It’s the process under pension law that allows a single-employer pension plan to pay all of its obligations at once. In a standard termination, you will receive the full benefit you’ve earned up to the date the plan ended and will not earn any future benefits under this plan. Your plan can pay your benefit by purchasing an annuity for you, or if plan rules permit, can pay your benefit in another form, such as a lump sum.
The plan administrator will keep you informed about the process through a series of notices. The first such document is the Notice of intent to Terminate, which your plan administrator must send you 60 to 90 days before the proposed termination date.
What’s in this notice?
- a statement that the plan administrator intends to end the plan in a standard termination;
- a statement that PBGC’s guarantee ends after plan assets have been distributed;
- a statement that the plan termination will or will not affect the monthly benefits of people already receiving benefits (whichever applies);
- information about the annuity the plan administrator intends to purchase, if known; and
- the name, address, and telephone number of a contact person to answer your questions.
The plan administrator must send you a Notice of Plan Benefits no later than the time that the standard termination notice is filed with PBGC.
What must this notice include?
- the personal data used to calculate the benefit amount, unless you have been receiving benefits for one year or more;
- the amount and form of your benefit;
- any change to your benefit that will happen after the proposed termination date; and
- other information.
If your benefit will be converted to an insurance company annuity, and information about the company wasn’t in the Notice of intent to Terminate, you’ll receive a Notice of Annuity Information no later than 45 days before the pension plan buys the annuity.

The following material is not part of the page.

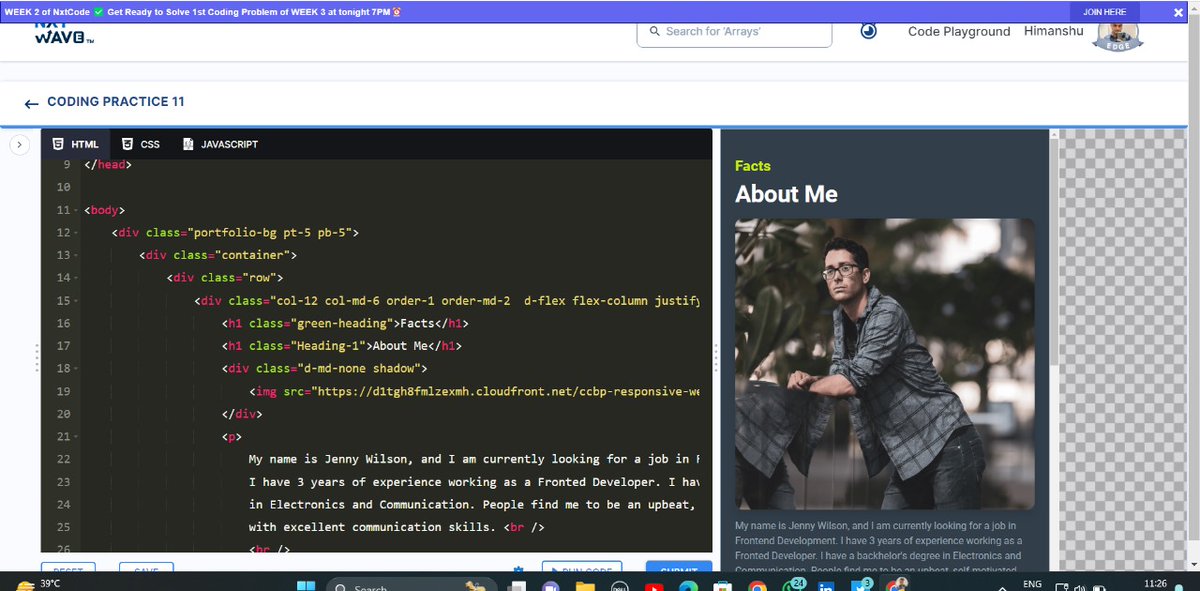The height and width of the screenshot is (591, 1200).
Task: Switch to the CSS tab
Action: pos(140,143)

This notice must tell you which insurer will provide your annuity, and information about the coverage that the state guaranty association provides for your annuity.
If you will get your benefit as an annuity, you’ll get a Notice of Annuity Contract no later than 30 days after the contract is available.
The plan administrator must file a Standard Termination Notice with PBGC by the 180th day after the proposed termination date. The notice includes plan and participant information that PBGC needs to process the termination filing.
Under the pension law, we have 60 days after receipt of a complete filing to review the termination for compliance with the law and regulations, but may extend or suspend the 60-day period if we need more information for the review.
We may issue a Notice of Noncompliance within the review period if notices were not issued correctly or if the plan won’t have enough money to satisfy all plan benefits. A Notice of Noncompliance ends the standard termination proceeding, and the plan remains ongoing with your employer.
In certain cases, we may not issue such a notice even though we could, if the notice would be inconsistent with the interests of people covered by the plan.
If we don’t issue a Notice of Noncompliance, the plan administrator may start distributing benefits to participants and beneficiaries (in the form you chose) after the 60-day review period. If you’re already retired, sometime after the end of the review period, you will begin receiving your pension payments through the insurance company annuity. Or, if you will receive payments in another form – such as in one lump sum – the administrator will pay you that amount some time after the 60-day review period.
Distributions (to you, or to the insurance company, to pay for your monthly benefit,) must be completed by the later of (a) 180 days after PBGC’s 60-day review period ends, or (b) 120 days after the plan receives a favorable IRS determination letter. PBGC has the discretion to extend the distribution deadline, if requested.
If the standard termination is not yet complete, they can contact the plan administrator.
If the standard termination is complete, your old co-worker can go to our unclaimed pensions page. When we find missing participants, we pay them their benefits along with interest.
We audit a sample of plans that complete standard terminations for compliance with the plan provisions, pension laws, and regulations. As part of the audit we verify that people have received their full benefits either as annuities or lump sums. If we find errors, we require the plan sponsor to correct them. This may include making additional distributions to participants if the original distribution amounts were incorrect.
The specific rules for terminating a single-employer plan in a standard termination are in sections 4041(a) and 4041(b) of the Employee Retirement Income Security Act (ERISA) and in PBGC’s regulations on Termination of Single-Employer Plans, 29 CFR Part 4041, Subparts A and B on PBGC’s website.